**Assignment**.
Look for the line with "337x299 pixels. How" in the data below, then reproduce word for word that line and every line after it. Leave out all pictures and add nothing.

(Stored data entries)

============

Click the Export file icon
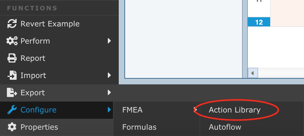The width and height of the screenshot is (304, 136). coord(12,92)
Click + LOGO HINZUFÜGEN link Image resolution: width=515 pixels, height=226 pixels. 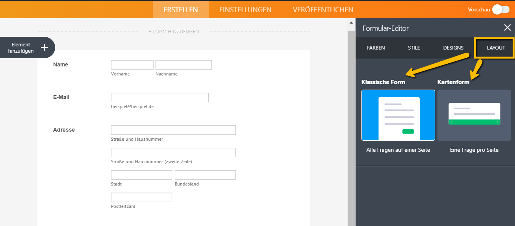174,31
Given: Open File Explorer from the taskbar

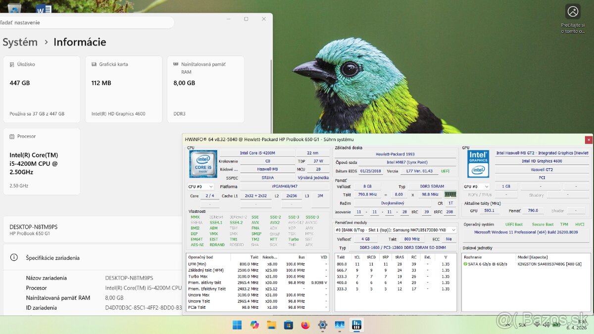Looking at the screenshot, I should [271, 325].
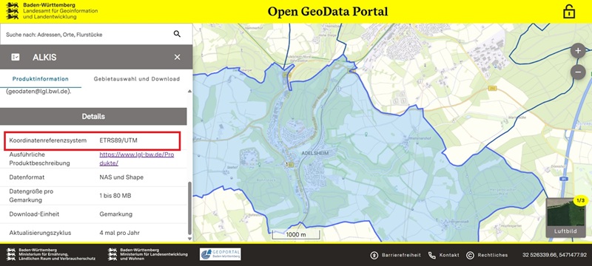The image size is (592, 266).
Task: Open the lgl-bw.de Produkte link
Action: pyautogui.click(x=137, y=159)

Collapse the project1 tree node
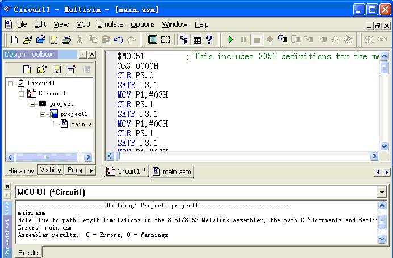pyautogui.click(x=43, y=114)
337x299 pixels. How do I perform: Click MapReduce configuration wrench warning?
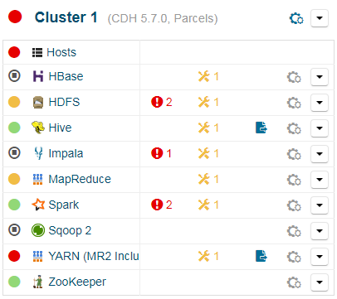point(204,179)
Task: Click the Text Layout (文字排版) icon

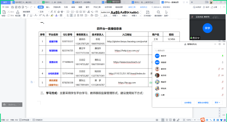Action: pos(147,13)
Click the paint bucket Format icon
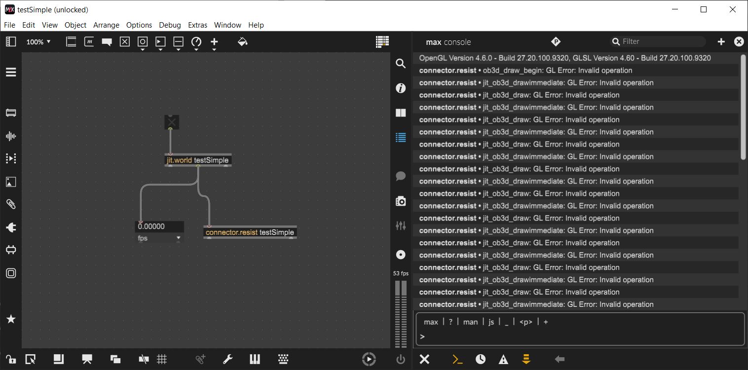748x370 pixels. pos(242,42)
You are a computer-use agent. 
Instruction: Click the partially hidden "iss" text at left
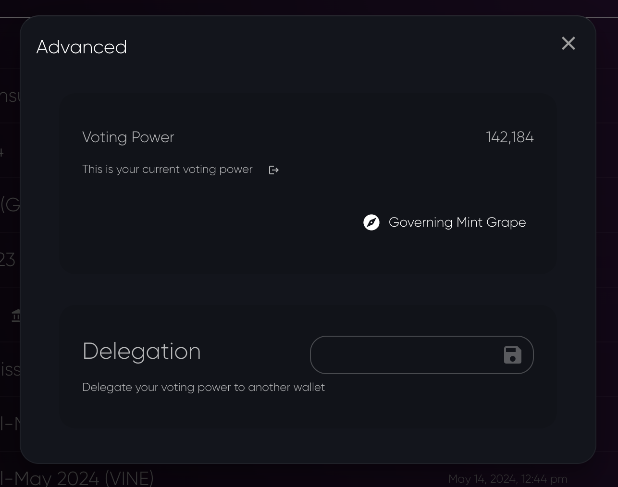tap(10, 370)
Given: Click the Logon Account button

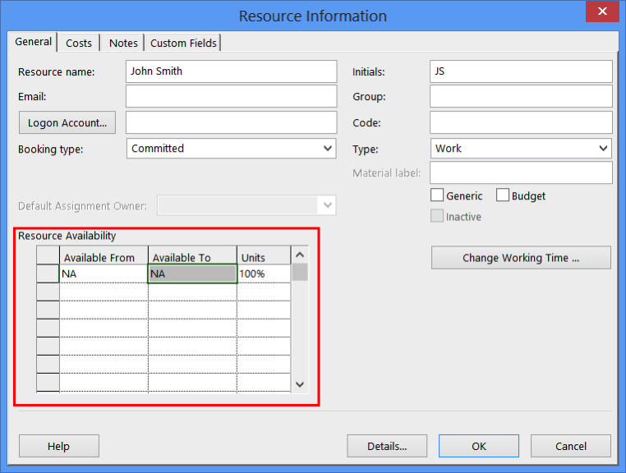Looking at the screenshot, I should tap(67, 122).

============

**Exercise answer**.
337x299 pixels. How do I perform: Click MapReduce configuration wrench warning?
point(204,179)
Task: Click the Text Layout (文字排版) icon

Action: pos(147,13)
Click the paint bucket Format icon
748x370 pixels. pos(242,42)
You are a computer-use agent. 
Instruction: Click the partially hidden "iss" text at left
tap(10, 370)
Given: Click the Logon Account button

Looking at the screenshot, I should tap(67, 122).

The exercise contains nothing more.